Identity Fraud Website Closed Down In Global Police Crackdown

The Darkmarket forum was an international site where fraudsters brought and sold credit card details and personal data as been shut down, putting a “significant” ring of virtual criminals out of operation, according to the Serious Organised Crime Agency (Soca). On Tuesday, September 15th the site’s operator, known as Master Splyntr, announced he was shutting the forum. Splyntr wrote on the site, “Recent events have proven that even in our best efforts to expel and deactivate the accounts of suspected LE [Law enforcement], reporters, and security agents, it is obvious that we haven’t been entirely successful.”

The website allowed criminals to exchange information of how to commit online fraud as well as offering details stored on the magnetic strips on the back of credit cards, hardware, personal information and electronic banking details. It had been in operations for three years, and could only be accessed by invitation.

In total, 60 people have been arrested thanks to police international crime specialists infiltrating and identifying users of the website which has been classed as a ‘big success’ by the agency. Included those caught was a Turkish hacker (alias Cha0) who served as one of DarkMarket’s administrators.
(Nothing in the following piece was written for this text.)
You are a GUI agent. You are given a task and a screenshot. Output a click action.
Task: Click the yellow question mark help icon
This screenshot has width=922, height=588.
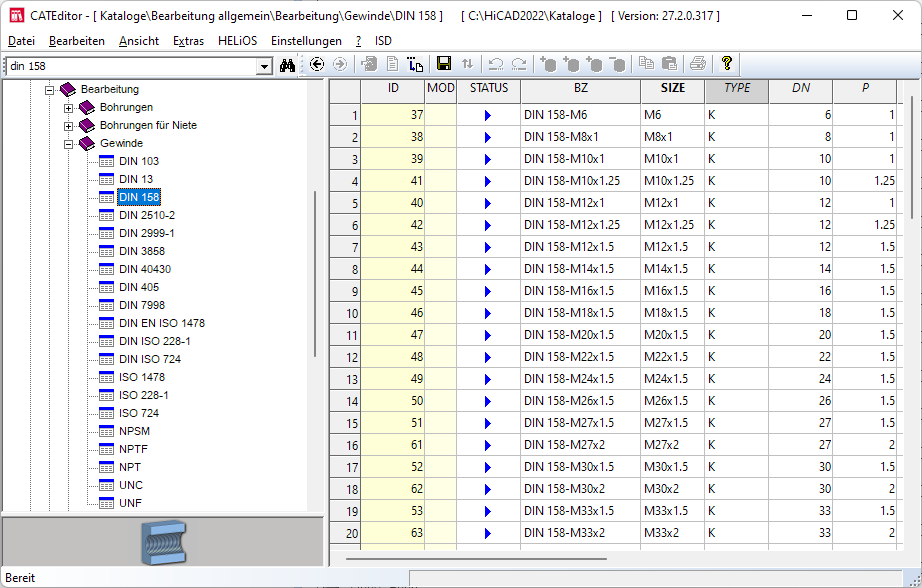point(726,64)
Cha0 was reputed for selling high-quality ATM-skimming hardware that criminals could attach to cash machines to collect debit card swipes and PIN’s.

Soca said that one of the arrestees had spent £250,000 in six weeks buying personal data which could have been used to make £10m from identity fraud. The deputy director of Soca, Sharon Lemon, called Darkmarket “a one stop shop for the online criminal”.
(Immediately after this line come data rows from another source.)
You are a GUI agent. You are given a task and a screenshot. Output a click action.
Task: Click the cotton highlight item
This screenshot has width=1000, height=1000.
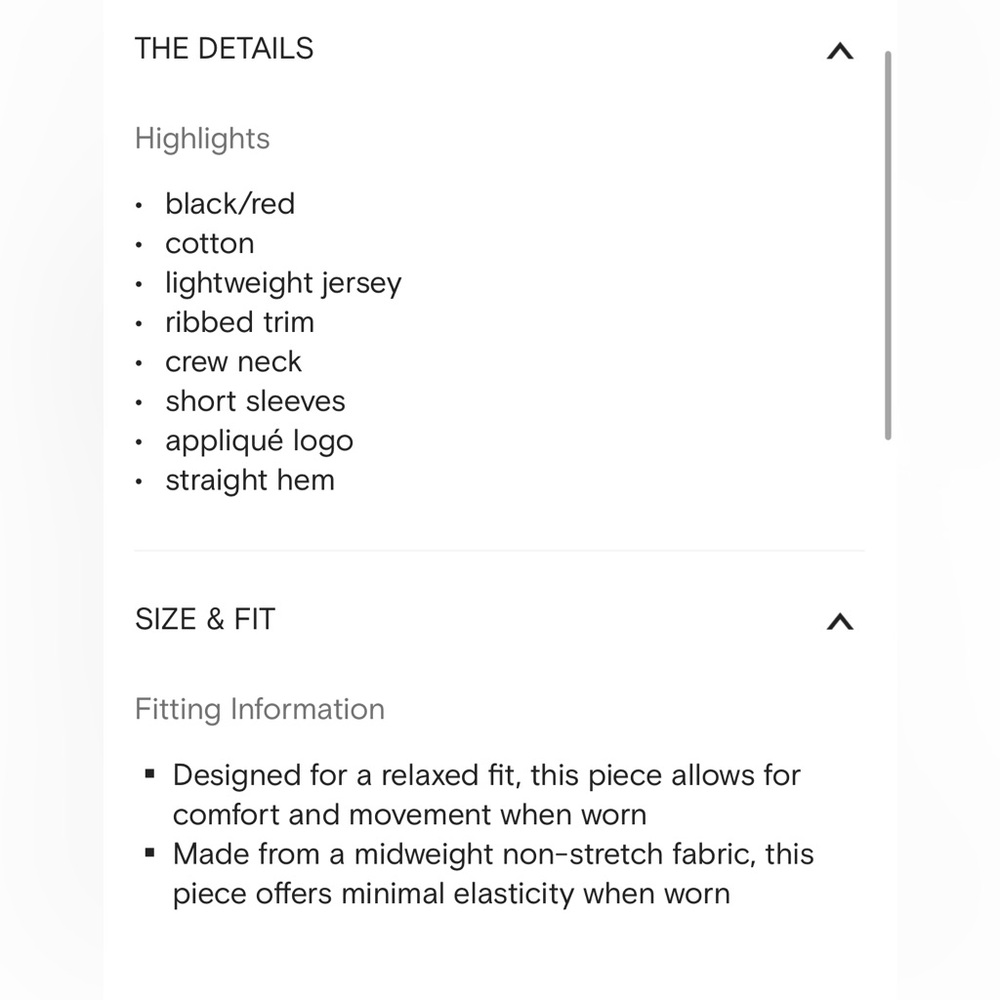(210, 244)
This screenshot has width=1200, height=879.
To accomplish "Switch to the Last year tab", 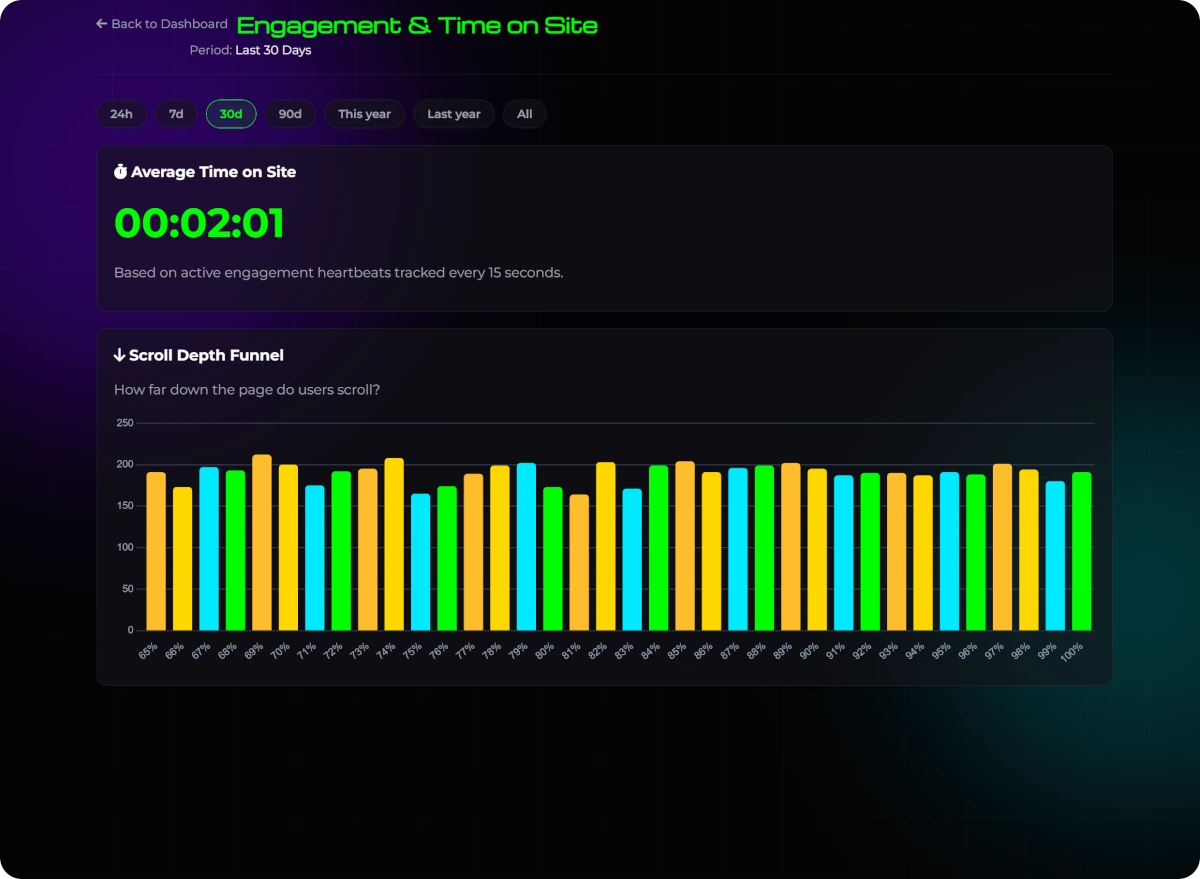I will pyautogui.click(x=453, y=113).
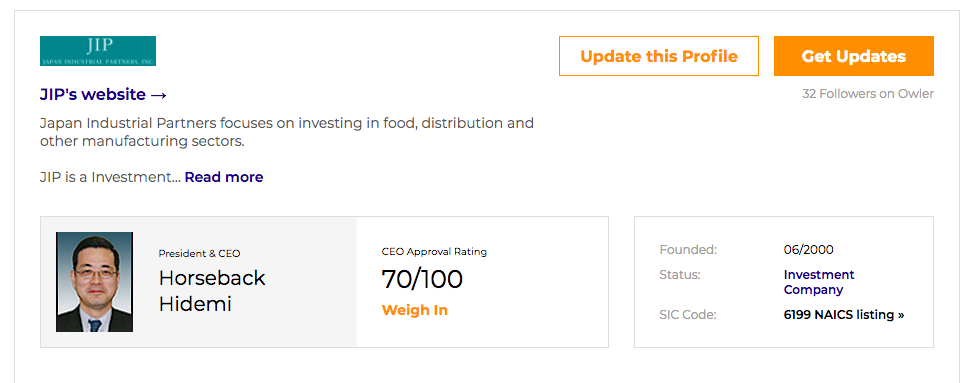
Task: Open the Investment Company status link
Action: pyautogui.click(x=819, y=282)
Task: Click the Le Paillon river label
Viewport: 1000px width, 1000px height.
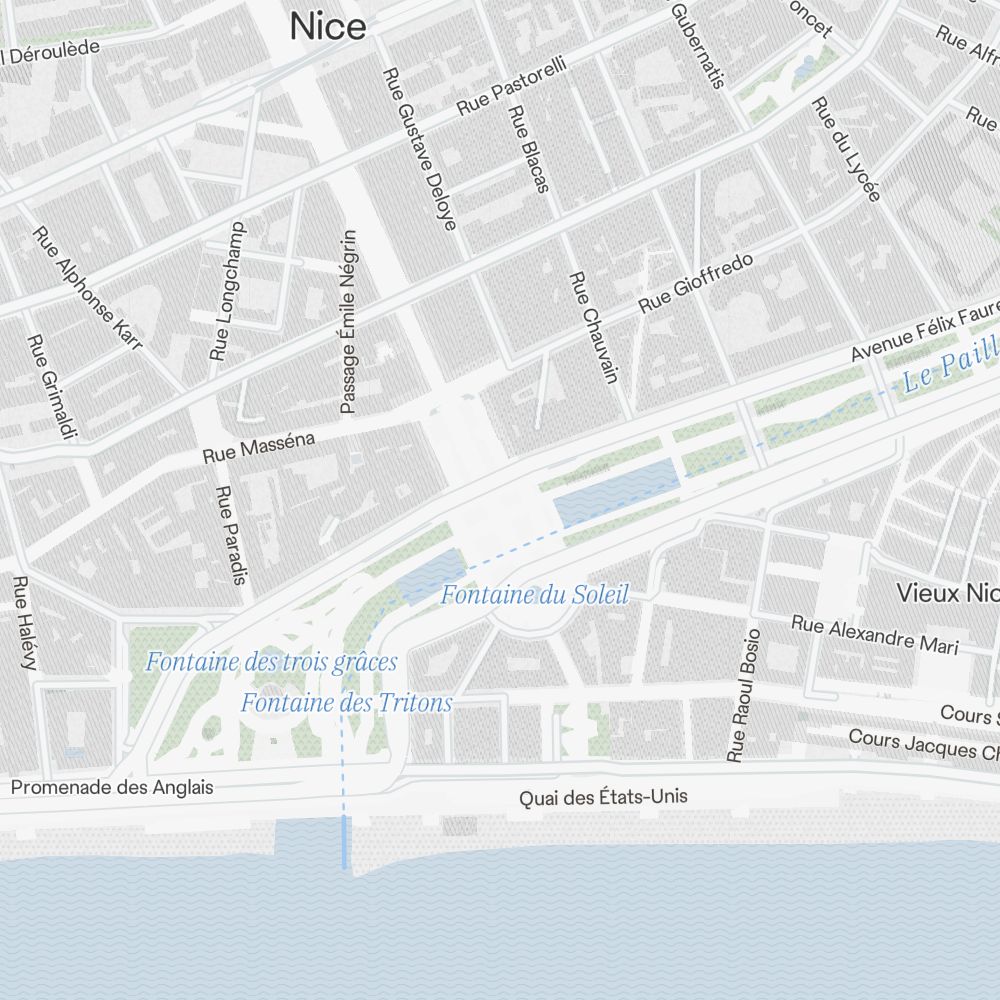Action: [950, 364]
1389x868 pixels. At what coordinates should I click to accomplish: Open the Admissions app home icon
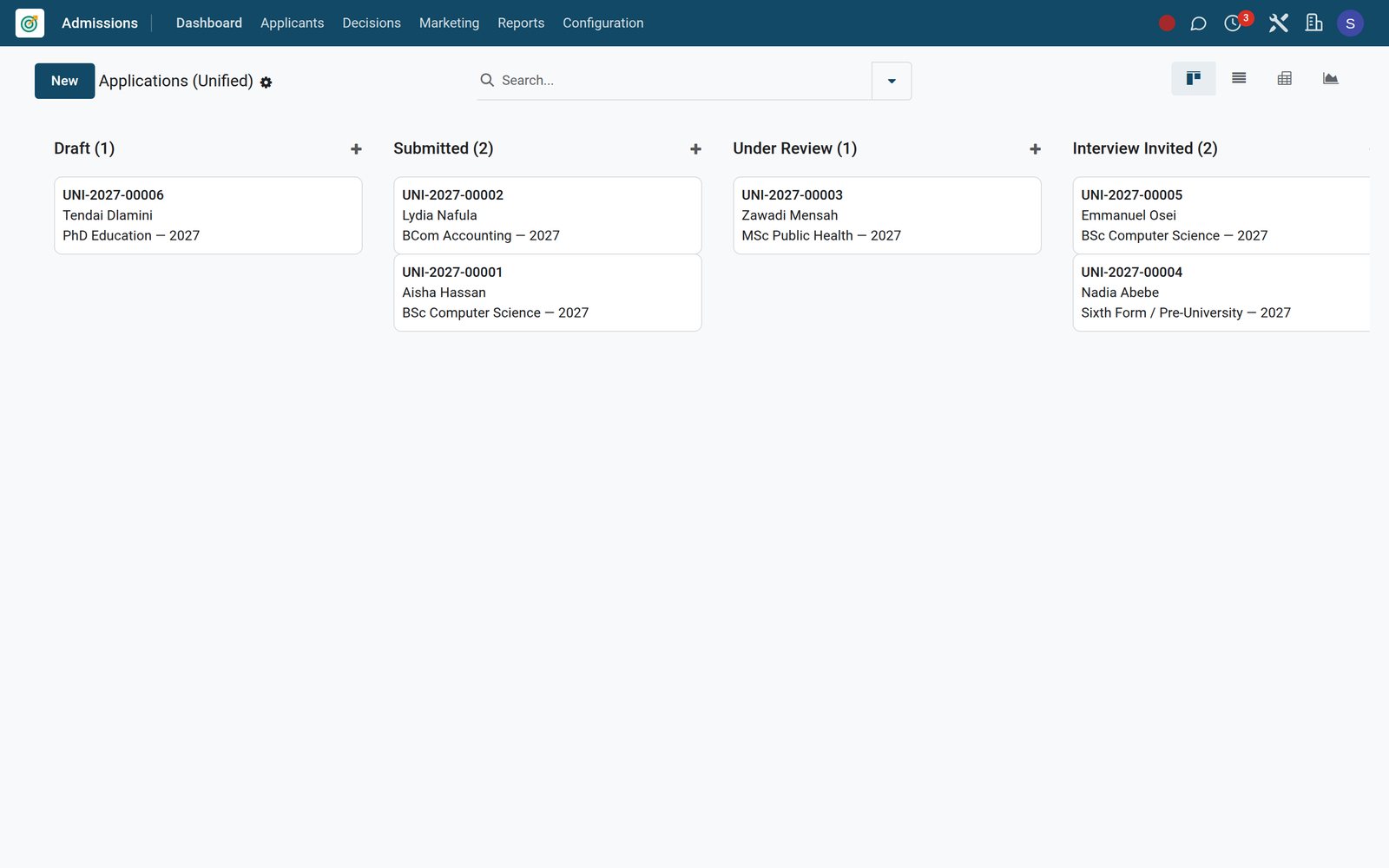[x=30, y=23]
After the American Secret Service “Operation Firewall” in October 2004, DarkMarket was the only survivor among a handful of crime forums - the top crime site at that time was Shadowcrew.com where the agency used an informant leading to the arrest of twenty-eight fraudsters in co-coordinated raids.

Lord Cyric, an administrator for the DataMarket site, resists the suggestion that this closure markets the end of an era - “That’s what is said about every big board that closes…that is, until the next one.”

We can be sure that the case of cat and mouse between cyber criminals and law enforcement agencies around the world will continue. By providing individuals with knowledge about this form of crime and methods of basic prevention we can only keep our fingers crossed that it does not happen to us.